America’s favorite pastime, baseball, remained extremely comparable to prizefighting in its primary phases. Baseball originally did not possess a regulation of guidelines for the game or how it should remain structured. The reasons why the athletes got interested in this sport is also similar to those of prizefighting, yet, baseball was not concentrated around working-class men. Once beginning as a simple stick and ball game later developed into what it is now today! Rivalry arose when these players joined clubs and competed against other established clubs. Six features were created to outline how a sport should be determined as modern. These features were: rules, role differentiation, statistics and records, organization, public information, and competition (Adelman 6). Once members of the sporting community followed these guidelines and the modernization of baseball, it developed into a respected sport. It is clear baseball demonstrated prowess and status. One individual wrote, “the game of Base Ball is one, when well played, that requires strong bones, tough muscle and sound mind…” (“New York City Base Ball”). Not only did baseball require manliness in the sense of physical strength, but it was also necessary to possess intelligence. “Baseball is an intellectual pursuit, which is indulged in only by gentlemen of the highest mental caliber, and by those whose minds have undergone a singularly-stringent training in the matter of intellectuality” (“Baseball At Delmonico’s” 5). Baseball inherently provided players with status since ,we as individuals, view those who retain much intelligence as a high member in society. This only proves how baseball fits into the category of men trying to demonstrate their social and intellectual abilities. Both baseball and prizefighting required meticulous moves, yet baseball used collaboration while enhancing the individual character of a player.

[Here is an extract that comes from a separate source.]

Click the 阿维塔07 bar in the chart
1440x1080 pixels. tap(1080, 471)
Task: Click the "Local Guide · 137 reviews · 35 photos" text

The 19th century recreational health fads signified prowess and status and has significantly changed over the years. People in this time demonstrated their vigor by their choices in specific lifestyle choices. During the 19th century, health fads were becoming increasingly examined and approved. One popular trend was the “Graham System,” which was accountable for many individuals altering their diets to vegetarianism, which was a testament to self-control. Having the self-restraint to eliminate an essential portion of one’s diet displays their mental power and skill. This self-control could have also shown their supremacy over an individual who was unable to accomplish the same. Graham writes a letter concerning an ill individual who decides to try his newly discovered health fad. He states, “in the short space of four months she has changed from a poor emaciated diseased creature, to a healthy, active girl of fair countenance, and days she now enjoys better health than she has at any time before for five years” (The Graham Journal of Health and Longevity 125). Although this does not verify that this régime was a cure-for-all, it did aid as an advertence to reflect the likelihood that one could live a healthier life by embarking in the new fad. The patient’s physical limitations were fixed which could have authorized her to display that prowess in sports—if permissible at that time. The new health findings helped her body to be able to endure physical activity. However, now in today’s society, we don’t necessarily view someone participating in vegetarianism as a symbol of prowess. We would typically not think anything of their dietary restriction, since today many individuals have even more complex dietary trends they follow religiously.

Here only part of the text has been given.